[FFmpeg-devel] [PATCH] avfilter/dctdnoiz: rewrite [f/i]dct

Mon Aug 4 18:09:12 CEST 2014

Hi,

On Mon, Aug 4, 2014 at 11:59 AM, Clément Bœsch <u at pkh.me> wrote:

> On Mon, Aug 04, 2014 at 11:44:43AM -0400, Ronald S. Bultje wrote:
> > Hi,
> >
> > On Mon, Aug 4, 2014 at 11:42 AM, Clément Bœsch <u at pkh.me> wrote:
> >
> > > On Mon, Aug 04, 2014 at 11:17:29AM -0400, Ronald S. Bultje wrote:
> > > > Hi,
> > > >
> > > > On Sun, Aug 3, 2014 at 4:27 PM, Clément Bœsch <u at pkh.me> wrote:
> > > >
> > > > > This removes the avcodec dependency and make the code almost twice
> as
> > > > > fast. More to come.
> > > > >
> > > > > The DCT factorization is based on "Fast and numerically stable
> > > > > algorithms for discrete cosine transforms" from Gerlind Plonkaa &
> > > > > Manfred Tasche (DOI: 10.1016/j.laa.2004.07.015).
> > > >
> > > >
> > > > I have no comments on the patch itself, but can you explain why we're
> > > > re-implementing a custom f/idct rather than using the one provided in
> > > > lavcodec? It seems to me that going from fixedpoint/simd'ed to
> float/c
> > > > would be slower, not faster, so there must be more to this patch than
> > > what
> > > > I'm getting from it...
> > > >
> > >
> > > OK so as said in private, I didn't find an accurate (not wrongly "JPEG"
> > > like I originally said) 16x16 DCT in libavcodec.
> > >
> > > You suggested to use the HEVC or VP9 DCT. That's indeed one solution,
> but
> > > we currently have only IDCT for those (AFAIK), and I needed a float
> > > implementation.
> >
> >
> > You mean forward. idct is inverse, fdct is forward, such that
> > idct(fdct(data[][])) =~ data[][].
>
> Yeah sure I meant we have only the IDCT and I also needed the FDCT. The
> "float implementation" was another point.
>
> > You can use the forward transforms
> > provided in libvpx (for vp9) or x265 (hevc), they're quite precise, and
> > already optimized.
>
> Yeah so basically I would have to maintain that port instead of my
> implementation, which doesn't look ideal either (the point of using an
> existing code in FFmpeg is that its maintenance would have been shared).

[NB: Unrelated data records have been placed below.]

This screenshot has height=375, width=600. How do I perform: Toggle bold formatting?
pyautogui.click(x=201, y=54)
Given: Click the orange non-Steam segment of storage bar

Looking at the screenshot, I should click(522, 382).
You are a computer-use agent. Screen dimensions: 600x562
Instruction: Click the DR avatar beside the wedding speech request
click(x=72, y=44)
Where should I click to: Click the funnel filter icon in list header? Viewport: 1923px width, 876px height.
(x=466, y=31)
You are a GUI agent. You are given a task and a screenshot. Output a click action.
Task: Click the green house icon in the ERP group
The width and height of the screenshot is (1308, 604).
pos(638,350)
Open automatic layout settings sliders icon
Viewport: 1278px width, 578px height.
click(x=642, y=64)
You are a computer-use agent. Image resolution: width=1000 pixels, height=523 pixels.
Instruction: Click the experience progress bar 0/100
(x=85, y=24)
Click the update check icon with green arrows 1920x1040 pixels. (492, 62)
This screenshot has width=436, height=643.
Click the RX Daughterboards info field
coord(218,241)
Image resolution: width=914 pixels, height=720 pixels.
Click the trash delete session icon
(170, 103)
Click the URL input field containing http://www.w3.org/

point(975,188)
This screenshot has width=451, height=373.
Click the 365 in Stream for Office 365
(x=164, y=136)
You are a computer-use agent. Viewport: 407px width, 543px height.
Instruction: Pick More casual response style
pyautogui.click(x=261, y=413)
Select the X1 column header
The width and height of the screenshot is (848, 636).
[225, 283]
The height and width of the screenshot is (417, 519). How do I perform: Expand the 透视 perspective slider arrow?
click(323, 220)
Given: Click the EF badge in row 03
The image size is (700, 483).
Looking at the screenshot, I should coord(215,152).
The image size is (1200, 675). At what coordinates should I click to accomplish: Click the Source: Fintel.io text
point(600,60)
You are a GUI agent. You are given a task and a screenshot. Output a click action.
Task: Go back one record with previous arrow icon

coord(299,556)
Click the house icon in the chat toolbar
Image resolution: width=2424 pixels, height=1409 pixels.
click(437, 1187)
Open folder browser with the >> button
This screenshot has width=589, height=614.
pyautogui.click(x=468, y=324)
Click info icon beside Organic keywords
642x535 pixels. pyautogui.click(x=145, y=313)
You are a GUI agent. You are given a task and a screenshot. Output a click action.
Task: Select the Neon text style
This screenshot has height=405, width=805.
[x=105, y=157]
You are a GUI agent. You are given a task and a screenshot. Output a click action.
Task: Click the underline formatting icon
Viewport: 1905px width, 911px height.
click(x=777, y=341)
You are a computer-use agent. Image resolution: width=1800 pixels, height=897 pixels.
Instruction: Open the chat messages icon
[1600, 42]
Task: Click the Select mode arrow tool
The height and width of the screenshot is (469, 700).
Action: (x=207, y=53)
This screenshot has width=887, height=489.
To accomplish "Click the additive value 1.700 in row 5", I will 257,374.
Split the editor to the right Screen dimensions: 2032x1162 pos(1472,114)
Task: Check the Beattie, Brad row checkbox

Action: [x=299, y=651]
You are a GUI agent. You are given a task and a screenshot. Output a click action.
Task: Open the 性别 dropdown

Right, but it means one half (idct) is fully shared, with optimizations
etc. - and only one half is unshared-but-forked-with-optimizations.

Whereas right now, it's fully unshared and unoptimized...

I agree the 3x3 makes it a little more tricky, so do whatever you feel is
right; we don't want to have to convert datatypes 4x just so we can fit an
integer fdct/idct pair between an otherwise full float chain. If the
overall ultimate goal is for everything to be int, it makes sense, but I
don't know what the plan is.

Ronald